Turkey Run State Park 004

Turkey Run State Park, Indiana

… tree roots seem to maintain a readiness to grow independent of the aboveground parts of the tree. … This winter quiescence – where roots are resting but ready – is extremely important for the health of individual trees and, by extension, for forests in general. ~ Micheal Snyder, Northern Woodlands, Winter 2007

Most of the time, I don’t give tree roots a whole lot of thought. But I think about tree roots plenty when I trip on one (a perfect opportunity to use John Larroquette’s timeless line from Stripes: “Have that removed.”). I think about tree roots when I’m riding over them on my bike. When I’m bouncing along and every other sound out of my mouth is “ooohff”? That’s when I think about tree roots.


Ricketts Glen State Park, Pennsylvania

On our trip this summer, we saw roots everywhere: on the trails, curving around rocks, clinging to river banks and lake shores. We saw the roots of up-ended trees fanning up toward the sky with the awkward vulnerability of a teenager who’s tripped and fallen in a high school hallway.

When I’m bumping and tripping over them, I think of roots as solid and fixed, grasping the earth to keep the tree upright. But of course, roots aren’t that way at all. Roots are alive and growing and finding their way through soil, around rocks, always deepening their connection and finding ways to offer support and nourishment.

Rigid, solid roots would serve the tree no better than rigid feet would serve us.


Grundy Lake Provincial Park, Ontario

Feet offer stability and make it possible for us live upright. Tight, tense feet that live in ill-fitting shoes are unstable feet – and are likely attached to an uncomfortable person. A couple of years ago, I noticed I tense and lift my big toes a lot when I walk and when standing I often “grab” the floor with my toes. No wonder balance is a challenge for me: my feet are holding on instead of relaxing down. Check out how much tension you hold in your feet. Relax your feet and toes, and your whole body gains stability and mobility. You might also smile more.

One misconception I had about tree roots is that they mirror the branches above them. I always imagined that roots reach down as far as branches reach up. Instead, most tree roots grow out more than down – mainly in the top 18 inches of soil where the most water and nutrients are available. Imagine a wine glass standing in the middle of a dinner plate. Roots create support and stability by spreading wide.

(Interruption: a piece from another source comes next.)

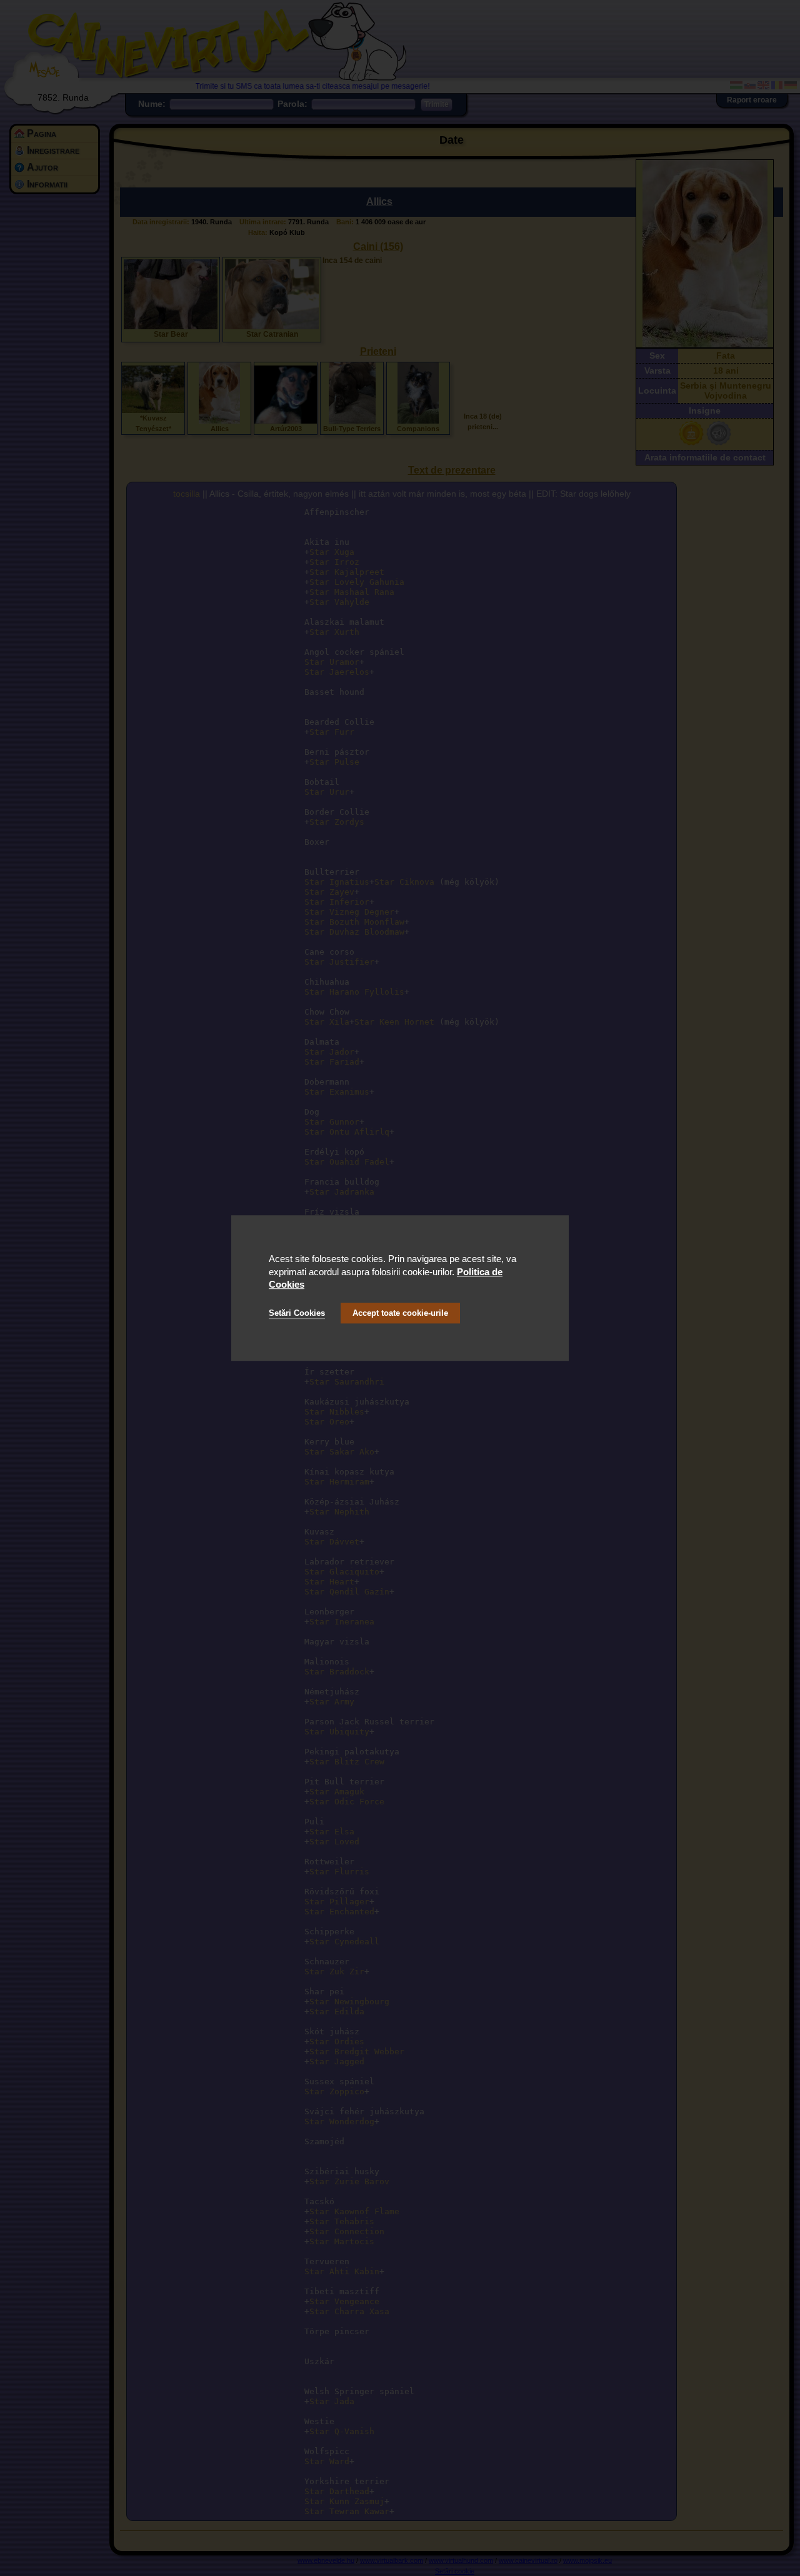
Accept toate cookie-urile (400, 1313)
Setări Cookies (297, 1313)
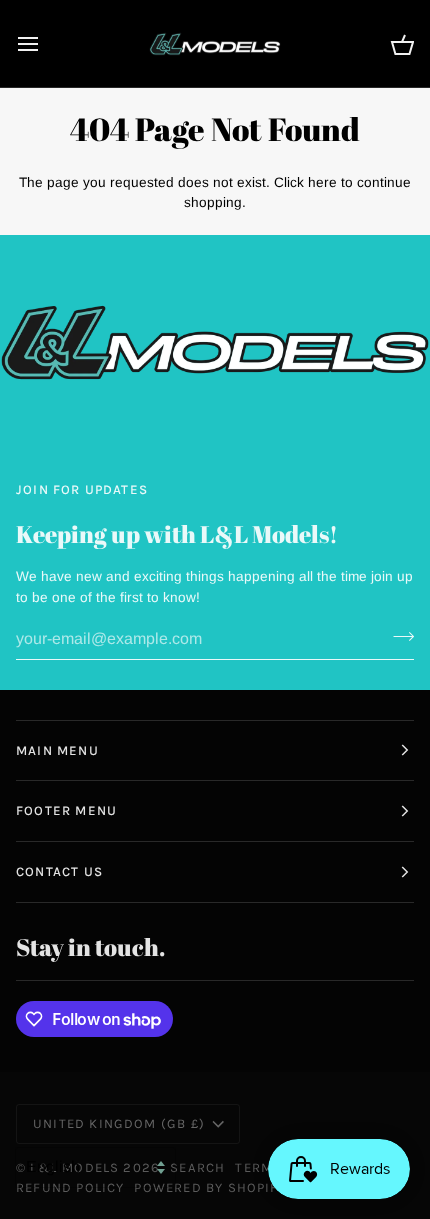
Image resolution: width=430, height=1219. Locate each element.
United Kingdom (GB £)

Except for maybe in super soft sand, our feet can’t really dig down, but they can spread out. Notice if, like me, you roll to the outside edges of your feet (you can also look at the wear on the soles of your shoes to see if you have this tendency). The inside of foot — heel to big toe and third toe plus the arch that spans the space between — is the most stable. As you stand and move, focus on pressing down through the big toe mound to engage the muscles and connective tissue in your feet and legs that offer you stability and relaxation. You can also pay attention from the top down: if any body part above the base is tense, this is a sign that the base isn’t stable and relaxed.


Ricketts Glen State Park, Pennsylvania

As winter approaches, tree branches go dormant and wait for spring before they grow again, but roots go into a different state as the weather gets colder. Roots are inactive, but if temperatures rise even briefly, they will “wake up” and get growing again. In the winter, roots aren’t totally alseep; they are in a state of “resting but ready.”

When our human bodies are moving easefully and efficiently on the earth, our feet and legs are in this state of resting but ready each time we place a foot on the ground. The foot’s intricate architecture of 26 bones, 33 joints, 107 ligaments, 19 muscles plus connective tissue all allow it to move, be still, and balance on sandy, grassy and rocky terrain. When we say “stability” sometimes it’s mistaken for solidity or rigidity. Instead, every step and stance is alive with powerful and readiness for whatever movement may (or may not) come next.

Nature knows how to make a tall life form like a tree or a human stable and resilient. Awareness and intent can let your roots come alive.


Quetico Provincial Park, Ontario

Plus, more resting but ready, means less tripping over tree roots.